:: WHAT YOU NEED TO DO ::
Find every line in the listing below that includes the word "each", then give only how many there are.

:: DATASET EXTRACT ::
○ ○ ○ ○ ○ ○ ○

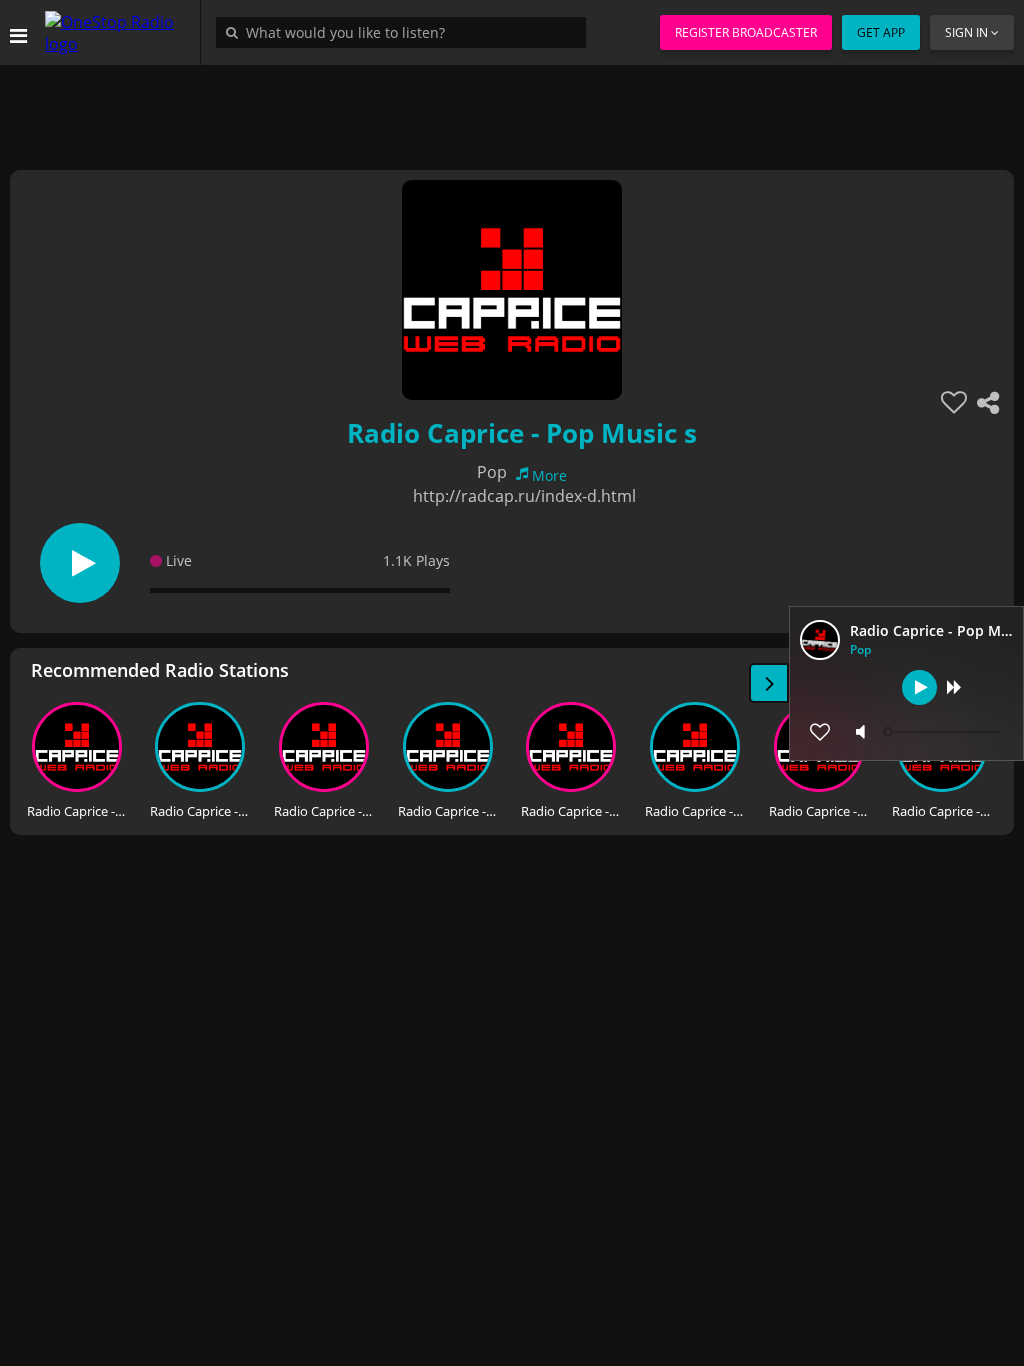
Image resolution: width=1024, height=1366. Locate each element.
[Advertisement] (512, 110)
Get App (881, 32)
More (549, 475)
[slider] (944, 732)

○ ○ ○ ○ ○ ○ ○

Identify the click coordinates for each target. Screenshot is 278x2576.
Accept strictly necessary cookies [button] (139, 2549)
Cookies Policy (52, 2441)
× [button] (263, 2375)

○ ○ ○ ○ ○ ○ ○

:: REPLY ::
2